1. Apply the higher risk class's evidence requirements retroactively
2. If evidence is insufficient for new risk class → send back for additional evidence
3. Document the reclassification in the Interaction Record's Decision section

File Scope Declaration (Task ID Gating)

Every task receives a file scope from the orchestrator at dispatch:

## Task Assignment
| Task ID | ENG-042 |
| Assigned to | backend-engineer |
| Expected file scope | [src/auth/middleware.ts, src/auth/oauth.ts, tests/auth/*.test.ts] |
| Risk Class | medium |

Rules:

• The agent MAY modify files in the declared scope
• The agent MUST file a scope-expansion Interaction Record before touching any undeclared file
• On completion, orchestrator verifies every changed file was either declared OR had an approved scope-expansion record
• Undeclared changes → work rejected, agent must revert or file the expansion record

Scope expansion record:

## Interaction Record
| Task ID | ENG-042 |
| Type | consultation |
| From | backend-engineer |
| To | enterprise-orchestrator |

### Request
Scope expansion: need to also modify src/middleware/cors.ts because OAuth redirect URI changed.
This is a 3-line config update, not logic.

Agent Teams Authority Boundaries

When CLAUDE_CODE_EXPERIMENTAL_AGENT_TEAMS=1 is enabled and peers can message each other directly via SendMessage:

1. Peers may propose, not commit: "I think the API contract should be X" is valid. "I've decided the API contract is X" requires orchestrator confirmation.

2. Consequential exchanges produce Interaction Records: If two peers reach agreement on something that affects the system, the agreement MUST be written into an Interaction Record before any code changes.

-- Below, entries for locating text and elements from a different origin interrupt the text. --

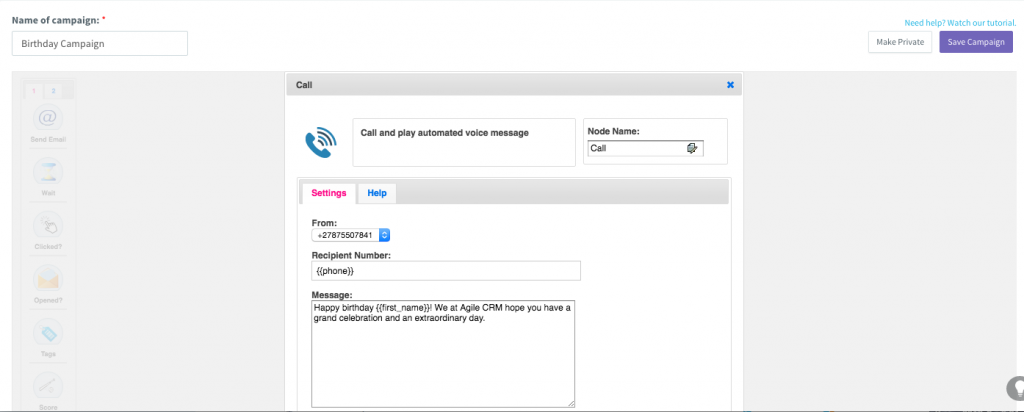
Task: Click the Save Campaign button
Action: tap(976, 42)
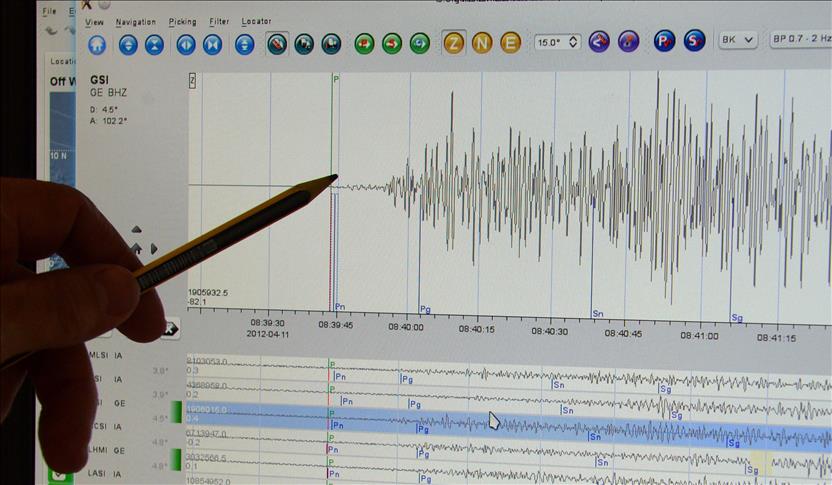The height and width of the screenshot is (485, 832).
Task: Open the BP 0.7 - 2 Hz filter dropdown
Action: (800, 39)
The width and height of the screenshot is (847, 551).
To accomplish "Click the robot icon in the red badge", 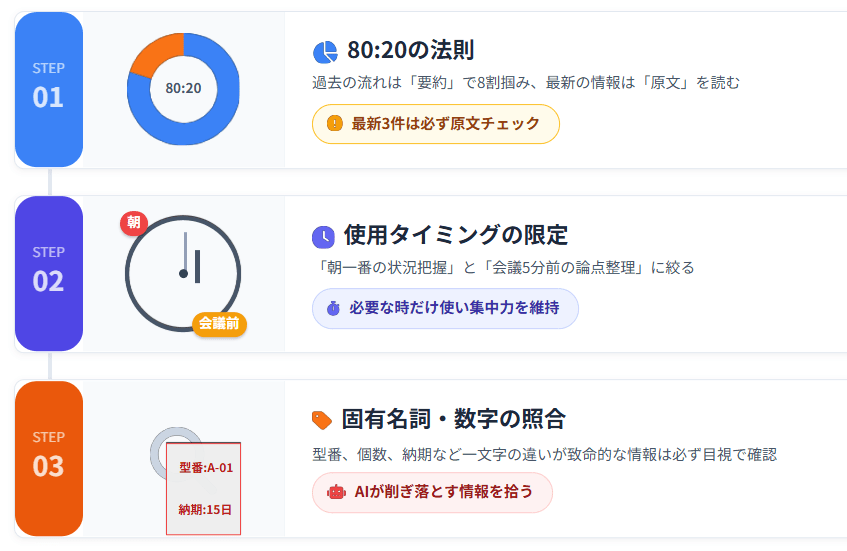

3. Orchestrator is the single source of authority: Peers can debate, consult, and share evidence. Only the orchestrator (or a designated reviewer) can mark work as accepted.

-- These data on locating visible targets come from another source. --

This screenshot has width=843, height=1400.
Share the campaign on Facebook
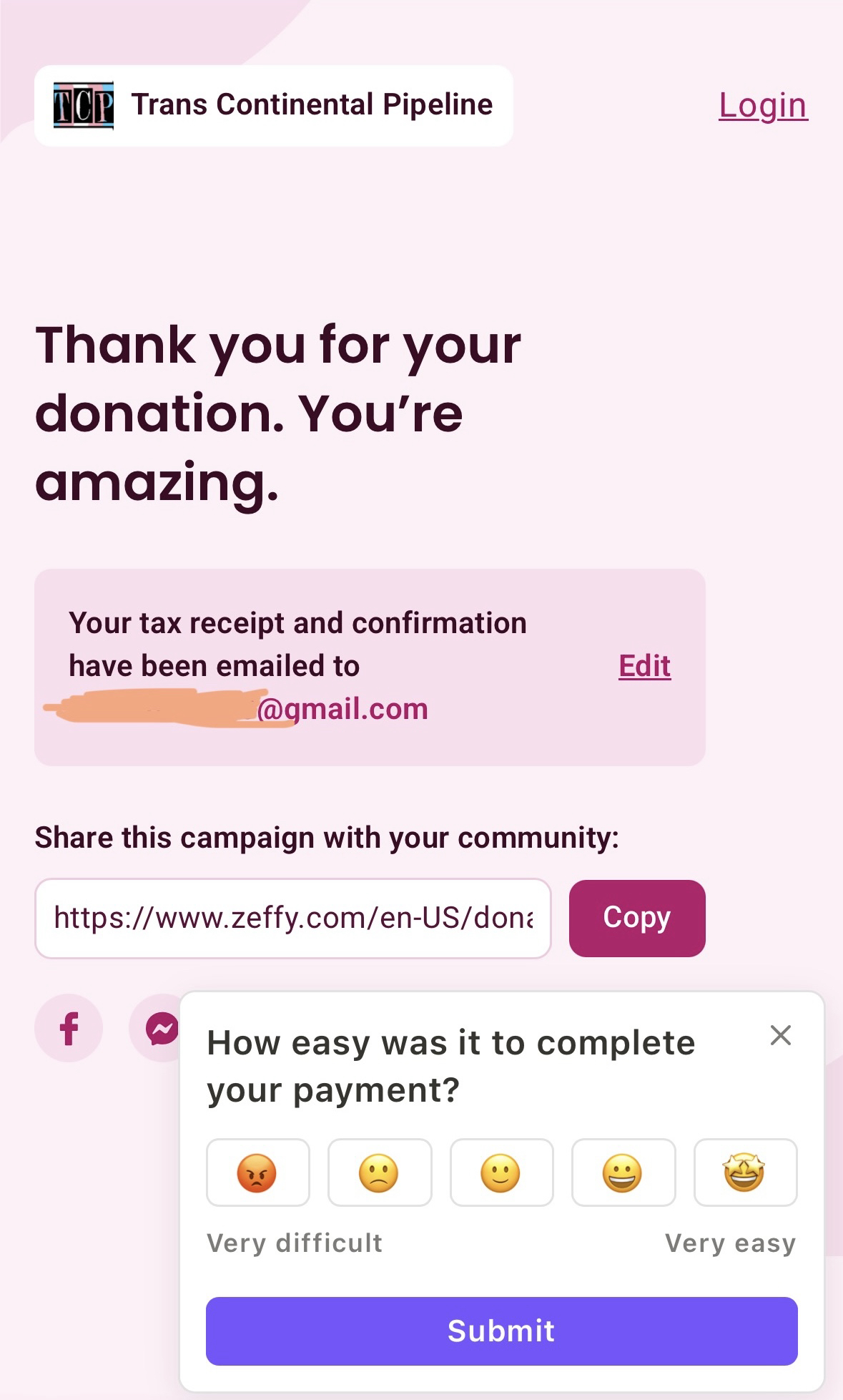(x=69, y=1028)
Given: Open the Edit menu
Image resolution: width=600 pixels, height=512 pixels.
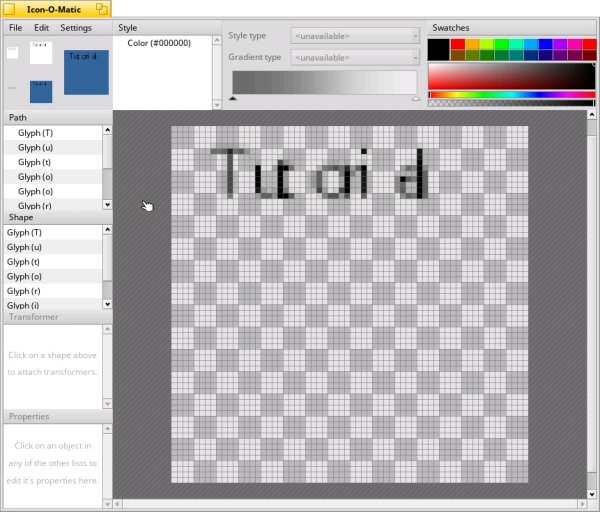Looking at the screenshot, I should [41, 28].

4. No side-channel decisions: If a peer exchange changes the approach, files, or architecture, the orchestrator must be notified via an Interaction Record before the change is committed.

Routing Decision Artifact

When the orchestrator routes a task to an agent, it produces an auditable Routing Decision:

## Routing Decision
| Task ID | ENG-042 |
| Requested capability | auth: [oauth2, pkce] |
| Matched agents | security-engineer (auth: [oauth2, saml]), backend-engineer (auth: [jwt, session]) |
| Selected | security-engineer |
| Reason | Qualifier match: oauth2 is in security-engineer's qualifiers; backend-engineer only has jwt/session |
| Rejected | backend-engineer — qualifier mismatch |
| Tie-break rule applied | qualifier-match (highest priority) |

Tie-breaking rules (in priority order, all deterministic from current task context):

1. Qualifier match count — agent whose qualifiers cover the most requested qualifiers
2. Same-department affinity — agent in the same department as the requester (final tiebreaker, not default)
3. If still tied — orchestrator picks and documents exactly why in the Reason field

Load-balancing tie-breaks (e.g., "fewer current assignments") are intentionally excluded: there is no durable assignment ledger, so any such rule would be non-auditable across sessions.